**Task goal:** Which lines run from the one with "Open the View menu" through the end of the data? Retype them exactly, without pictures.

(Saved data entries)
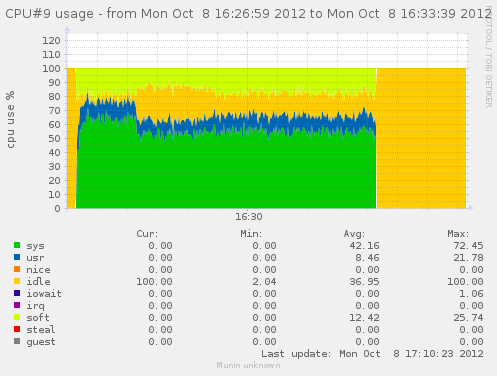Screen dimensions: 497x376
Task: Click the orange nice legend swatch
Action: (x=17, y=269)
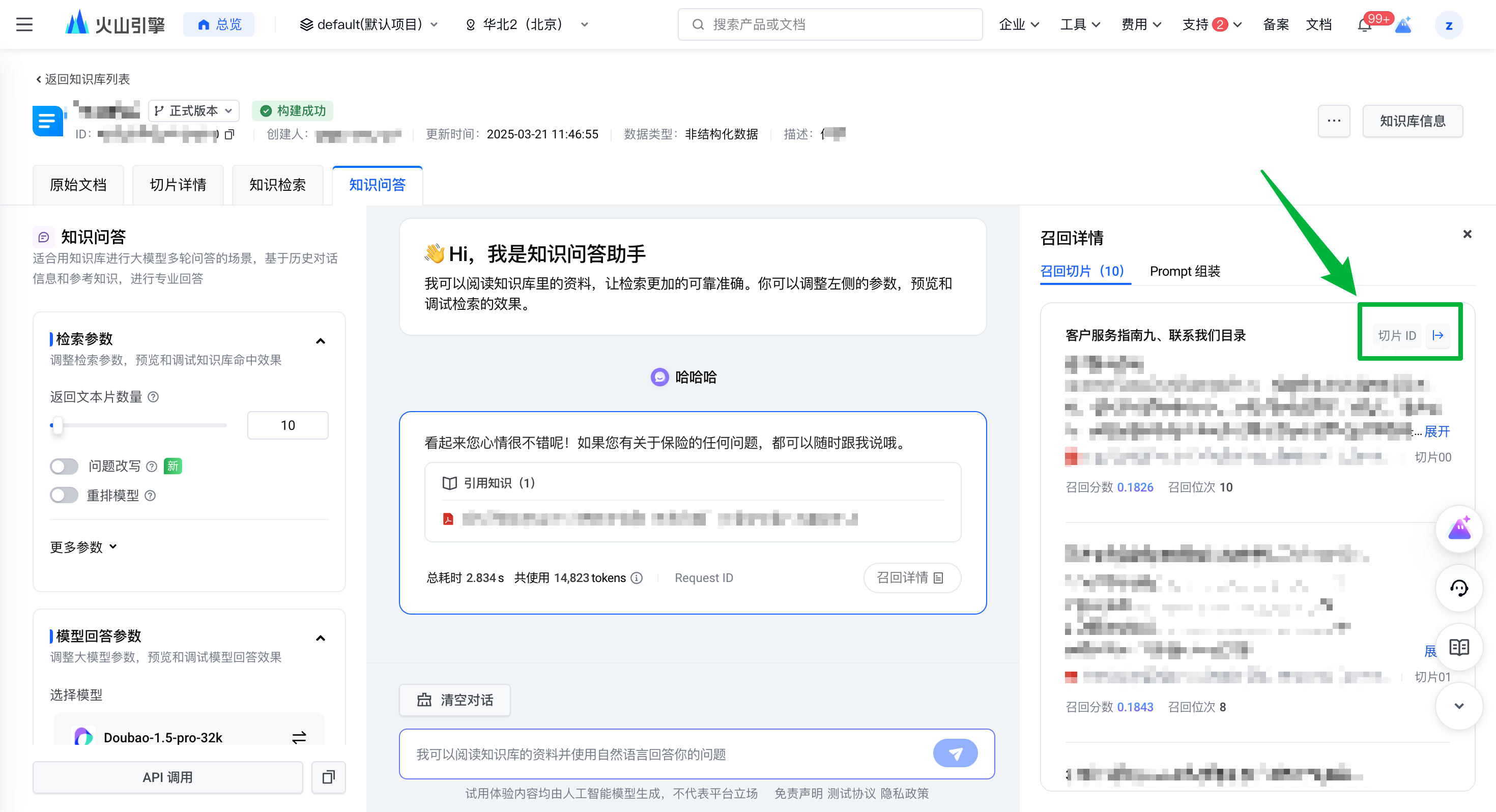The height and width of the screenshot is (812, 1496).
Task: Expand 更多参数 section
Action: tap(83, 547)
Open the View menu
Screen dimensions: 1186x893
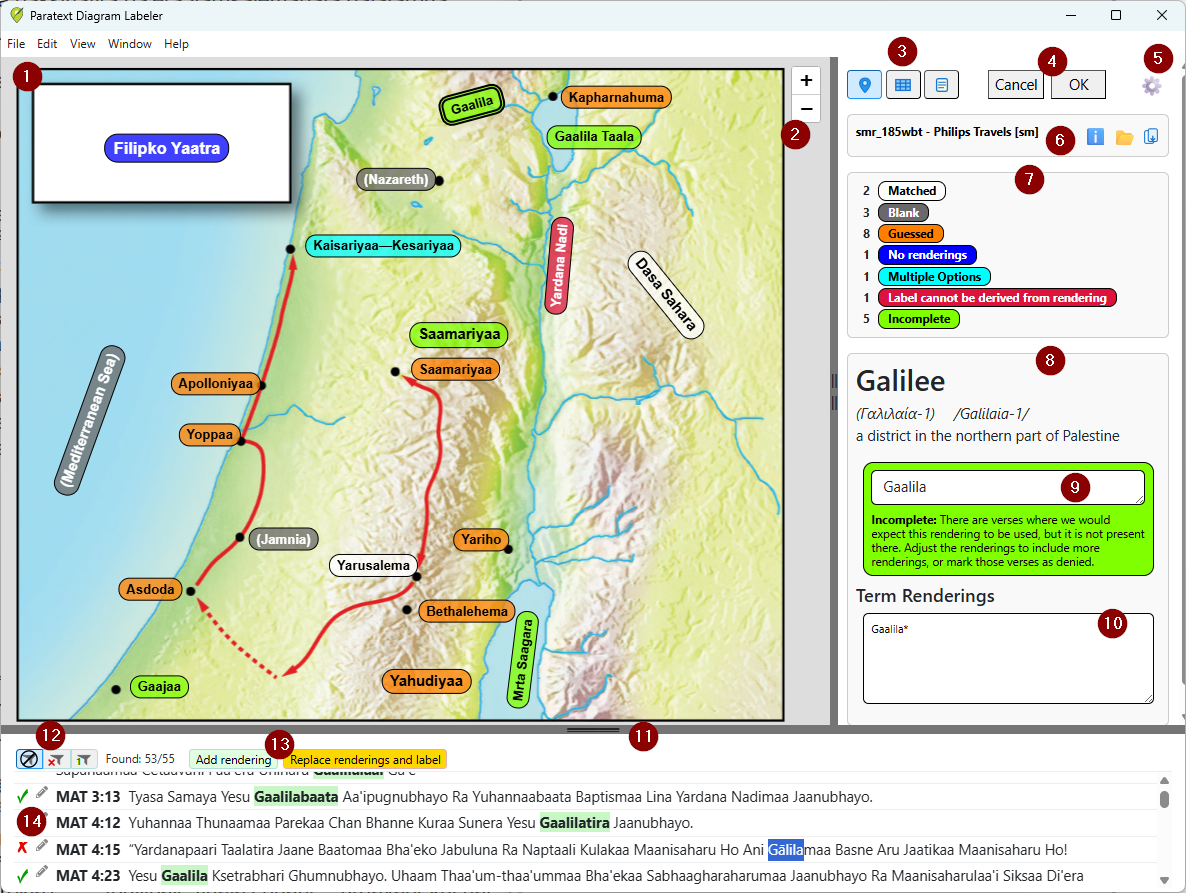tap(83, 44)
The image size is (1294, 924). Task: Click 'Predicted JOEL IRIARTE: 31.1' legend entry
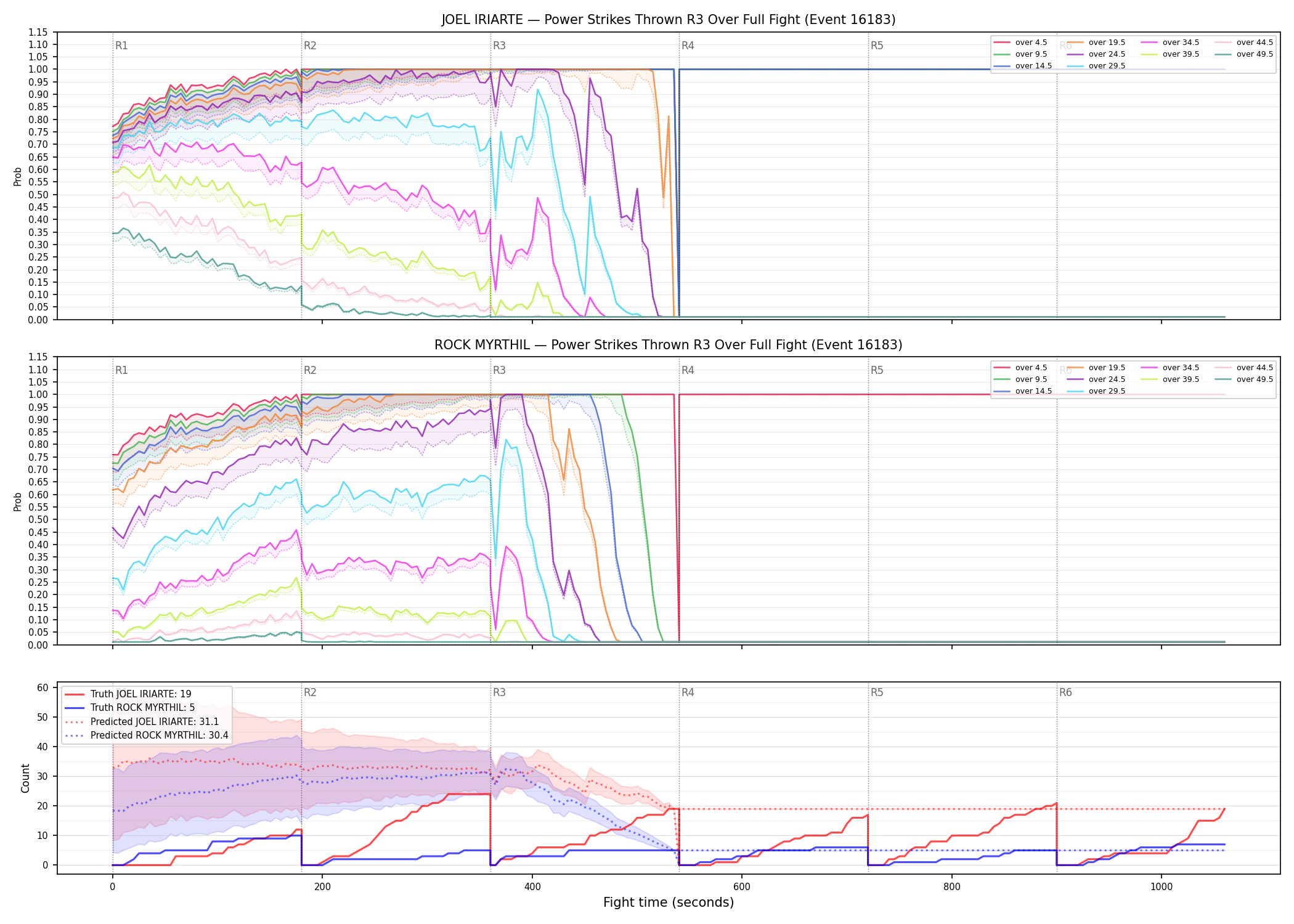[x=142, y=721]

**Exercise solution:**
Open the View menu
Screen dimensions: 1186x893
tap(83, 44)
The image size is (1294, 924). Task: Click 'Predicted JOEL IRIARTE: 31.1' legend entry
[x=142, y=721]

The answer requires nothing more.